Rebecca first “met” Genie when she was 8 years old and she read the children’s book Shark Lady: True Adventures of Eugenie Clark, by Ann McGovern. “I fell in love with Genie’s story. I begged my parents for a fish tank like the one Genie had,” says Rebecca. “I finally got a 29-gallon tank one Christmas, and kept some sailfin mollies. I was obsessed with the fish lives playing out in that tank. I loved to check the water quality, making sure the levels of nitrates and the pH were all at their proper levels. From that, I became interested in aquatic chemistry. Now I’m working toward a chemistry degree at the University of Kansas, largely due to Genie’s book.”
Little did Rebecca know that she would have the chance to talk to Genie at length. But what do you ask a woman who has been interviewed hundreds of times, a woman who has already summed up much of her career in her memoirs? Well, for one thing, you ask her if it’s really true that she was arrested three times.
— Editor
Unexpected science adventures
Genie’s world travels have given her international recognition in countries such as Japan and Israel. She has greeted royalty — from the Crown Prince of Japan (who is now the emperor) to Ueg, King of Ulithi, a South Seas island. But some of her travel adventures have ended in less than royal treatment.

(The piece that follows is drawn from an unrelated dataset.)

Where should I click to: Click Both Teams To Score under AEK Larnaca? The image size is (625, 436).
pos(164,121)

“I was arrested several times in Israel — I’ve been to the same jail in Eilat three times for all kinds of crazy things,” she says, revealing her sense of humor. The first time, Genie was a visiting professor at Hebrew University and working with her students after sundown on a Friday during Shabbat. She was released when police realized that she didn’t understand that as a university representative she wasn’t supposed to be working then.

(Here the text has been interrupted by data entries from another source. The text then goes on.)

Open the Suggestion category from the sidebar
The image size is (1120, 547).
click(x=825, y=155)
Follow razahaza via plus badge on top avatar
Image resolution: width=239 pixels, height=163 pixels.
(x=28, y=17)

The second time, she was by herself studying fish at the coral reef next to the Jordanian border when men in a Jeep with rifles threatened to shoot her. She didn’t have her passport with her and the men thought she had illegally crossed the border. Further confusion ensued because she didn’t speak Hebrew and the police didn’t speak English but she was eventually released.
The third time Genie landed in the slammer, she ended up staying the night. She’d been collecting fish with two assistants on the Sinai coast, and they were returning after the marine lab they were working in had closed. When the bus got close to the bus stop there, Genie pulled the cord and rang the bell, but the driver refused to stop. “You don’t have any business in the marine laboratory. It’s closed,” he told them. Genie — who had a key to the lab — protested. The irritable bus driver got fed-up, stopped the bus in the middle of the desert and told Genie and her assistants to get off the bus. “I said, ‘But we’ve got all this stuff to carry; you can’t leave us here’ — it was already dark, in the middle of the desert. But he threw the three of us out with our fish collections. Then he started the bus up.”
Genie, always a spirited woman, was displeased and continued protesting. “But he said ‘Just get out of my way.’ So I stood in front of his bus and said ‘You’ll have to run over me.’ He started the bus up just the same, and he looked like he was going to run over me.”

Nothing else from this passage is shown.